New York City was one of very few jurisdictions to seek sponsor repayment. Robert Doar, who served as head of the city’s Human Resources Administration under Mayor Michael Bloomberg, sought repayment from the sponsors of single, childless, able-bodied adult immigrants who had received cash welfare. That is, he went after only an extremely narrow set of cases. Yet Bloomberg’s successor, Bill de Blasio, campaigned on reversing Doar’s policy, and he has been true to his word: The city’s sponsor-recovery efforts have been brought to an abrupt halt, and the funds that had been recovered are actually being returned to sponsors.

But, regardless of de Blasio’s decision, sponsor recovery represents a new, sensible way forward for immigration policy. In the immediate aftermath of Cantor’s loss, pro- and anti-immigration groups did their best to spin the results in their favor. FWD.us, a new immigration-advocacy group founded and funded by Silicon Valley technology entrepreneurs, released a poll of Cantor’s district that found that only 19 percent of Republican-primary voters opposed immigration reform. The poll was somewhat dubious, as immigration reform was defined as an ideal and largely impractical bargain. It did, however, serve as a reminder that Republicans do want to rethink our immigration policy. Meanwhile, opponents of comprehensive immigration reform as passed by the Senate’s Gang of Eight have argued that Cantor’s defeat reflects a popular rejection of a crucial element of the typical comprehensive-reform package — legal status for illegal immigrants.

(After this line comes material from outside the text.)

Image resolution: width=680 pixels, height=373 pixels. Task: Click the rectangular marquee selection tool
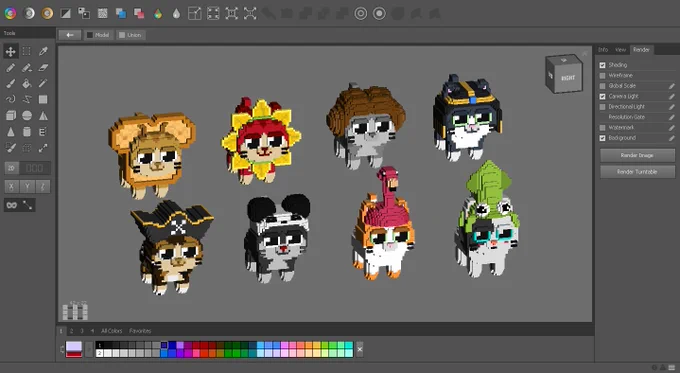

But instead of focusing exclusively on the amnesty debate, the Right would do well to focus on seeing to it that immigrants trying to settle in the United States understand that they have an obligation to make their own way. A good first step would be to actually enforce the sponsor-recovery provisions of the 1996 welfare-reform law by forcing local benefit agencies to get with the program.

If it is indeed true that many sponsors can’t afford to meet the needs of their sponsored relatives, we need to tighten the rules governing who can and cannot sponsor immigrants. Simply put, if you don’t earn enough and you don’t have assets to ensure that your relatives will never need to access public benefits, you shouldn’t be allowed to sponsor them.

This may also cause us to question what sort of immigrants the United States should prioritize in the first place: those who require financial sponsors, or those whom we might expect to be net contributors to our troubled welfare state.